Assignment:
Retype the whole listing below precisely.

Extracted entries:
- - - - - - -

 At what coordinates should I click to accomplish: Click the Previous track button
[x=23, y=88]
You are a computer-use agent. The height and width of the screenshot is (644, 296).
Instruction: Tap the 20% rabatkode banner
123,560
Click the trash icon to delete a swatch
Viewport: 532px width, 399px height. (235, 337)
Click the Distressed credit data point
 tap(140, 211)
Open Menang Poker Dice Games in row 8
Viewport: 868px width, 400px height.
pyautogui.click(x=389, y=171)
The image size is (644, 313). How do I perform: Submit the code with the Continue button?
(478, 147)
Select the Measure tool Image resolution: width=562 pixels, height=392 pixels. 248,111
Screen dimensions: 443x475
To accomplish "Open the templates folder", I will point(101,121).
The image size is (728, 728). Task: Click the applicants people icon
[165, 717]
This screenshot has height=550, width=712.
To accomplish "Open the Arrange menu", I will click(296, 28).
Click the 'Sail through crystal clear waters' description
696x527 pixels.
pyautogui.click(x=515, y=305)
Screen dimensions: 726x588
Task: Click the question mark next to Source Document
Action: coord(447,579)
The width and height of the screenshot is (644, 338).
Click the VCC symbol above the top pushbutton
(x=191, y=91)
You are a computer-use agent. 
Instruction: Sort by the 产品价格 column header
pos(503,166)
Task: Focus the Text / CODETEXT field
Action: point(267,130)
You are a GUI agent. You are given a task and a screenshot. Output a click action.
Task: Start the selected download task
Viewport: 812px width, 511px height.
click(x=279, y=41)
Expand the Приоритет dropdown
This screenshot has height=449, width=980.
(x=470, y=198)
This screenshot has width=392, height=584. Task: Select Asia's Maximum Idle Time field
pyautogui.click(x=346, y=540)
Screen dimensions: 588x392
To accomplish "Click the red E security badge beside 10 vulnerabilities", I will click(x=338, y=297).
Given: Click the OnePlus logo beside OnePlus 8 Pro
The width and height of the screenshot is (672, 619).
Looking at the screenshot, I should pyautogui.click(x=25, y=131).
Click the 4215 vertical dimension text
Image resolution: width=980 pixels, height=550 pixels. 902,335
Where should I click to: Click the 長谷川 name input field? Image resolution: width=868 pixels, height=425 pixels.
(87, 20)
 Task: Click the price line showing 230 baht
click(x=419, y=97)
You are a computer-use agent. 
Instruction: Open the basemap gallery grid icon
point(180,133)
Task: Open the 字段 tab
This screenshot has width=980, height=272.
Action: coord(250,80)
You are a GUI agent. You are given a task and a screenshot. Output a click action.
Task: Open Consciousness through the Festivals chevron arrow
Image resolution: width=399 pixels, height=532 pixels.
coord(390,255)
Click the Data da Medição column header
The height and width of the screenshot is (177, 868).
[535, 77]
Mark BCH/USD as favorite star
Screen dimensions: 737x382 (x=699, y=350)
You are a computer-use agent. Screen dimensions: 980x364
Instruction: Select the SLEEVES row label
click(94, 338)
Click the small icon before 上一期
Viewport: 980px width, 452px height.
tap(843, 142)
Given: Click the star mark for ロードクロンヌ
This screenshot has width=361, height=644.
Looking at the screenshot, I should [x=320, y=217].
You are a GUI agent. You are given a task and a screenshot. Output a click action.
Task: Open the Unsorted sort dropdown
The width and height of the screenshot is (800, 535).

- - - - - - -

Written response:
 At what coordinates should I click to accomplish: Click the Previous track button
[x=23, y=88]
You are a computer-use agent. The height and width of the screenshot is (644, 296).
Instruction: Tap the 20% rabatkode banner
123,560
Click the trash icon to delete a swatch
Viewport: 532px width, 399px height. (235, 337)
Click the Distressed credit data point
 tap(140, 211)
Open Menang Poker Dice Games in row 8
Viewport: 868px width, 400px height.
pyautogui.click(x=389, y=171)
The image size is (644, 313). How do I perform: Submit the code with the Continue button?
(478, 147)
Select the Measure tool Image resolution: width=562 pixels, height=392 pixels. 248,111
Screen dimensions: 443x475
To accomplish "Open the templates folder", I will point(101,121).
The image size is (728, 728). Task: Click the applicants people icon
[165, 717]
This screenshot has height=550, width=712.
To accomplish "Open the Arrange menu", I will click(296, 28).
Click the 'Sail through crystal clear waters' description
696x527 pixels.
pyautogui.click(x=515, y=305)
Screen dimensions: 726x588
Task: Click the question mark next to Source Document
Action: coord(447,579)
The width and height of the screenshot is (644, 338).
Click the VCC symbol above the top pushbutton
(x=191, y=91)
You are a computer-use agent. 
Instruction: Sort by the 产品价格 column header
pos(503,166)
Task: Focus the Text / CODETEXT field
Action: point(267,130)
You are a GUI agent. You are given a task and a screenshot. Output a click action.
Task: Start the selected download task
Viewport: 812px width, 511px height.
click(x=279, y=41)
Expand the Приоритет dropdown
This screenshot has height=449, width=980.
(x=470, y=198)
This screenshot has width=392, height=584. Task: Select Asia's Maximum Idle Time field
pyautogui.click(x=346, y=540)
Screen dimensions: 588x392
To accomplish "Click the red E security badge beside 10 vulnerabilities", I will click(x=338, y=297).
Given: Click the OnePlus logo beside OnePlus 8 Pro
The width and height of the screenshot is (672, 619).
Looking at the screenshot, I should pyautogui.click(x=25, y=131).
Click the 4215 vertical dimension text
Image resolution: width=980 pixels, height=550 pixels. 902,335
Where should I click to: Click the 長谷川 name input field? Image resolution: width=868 pixels, height=425 pixels.
(87, 20)
 Task: Click the price line showing 230 baht
click(x=419, y=97)
You are a computer-use agent. 
Instruction: Open the basemap gallery grid icon
point(180,133)
Task: Open the 字段 tab
This screenshot has width=980, height=272.
Action: coord(250,80)
You are a GUI agent. You are given a task and a screenshot. Output a click action.
Task: Open Consciousness through the Festivals chevron arrow
Image resolution: width=399 pixels, height=532 pixels.
coord(390,255)
Click the Data da Medição column header
The height and width of the screenshot is (177, 868).
[535, 77]
Mark BCH/USD as favorite star
Screen dimensions: 737x382 (x=699, y=350)
You are a computer-use agent. Screen dimensions: 980x364
Instruction: Select the SLEEVES row label
click(94, 338)
Click the small icon before 上一期
Viewport: 980px width, 452px height.
tap(843, 142)
Given: Click the star mark for ロードクロンヌ
This screenshot has width=361, height=644.
Looking at the screenshot, I should [x=320, y=217].
You are a GUI agent. You are given a task and a screenshot. Output a click action.
Task: Open the Unsorted sort dropdown
The width and height of the screenshot is (800, 535).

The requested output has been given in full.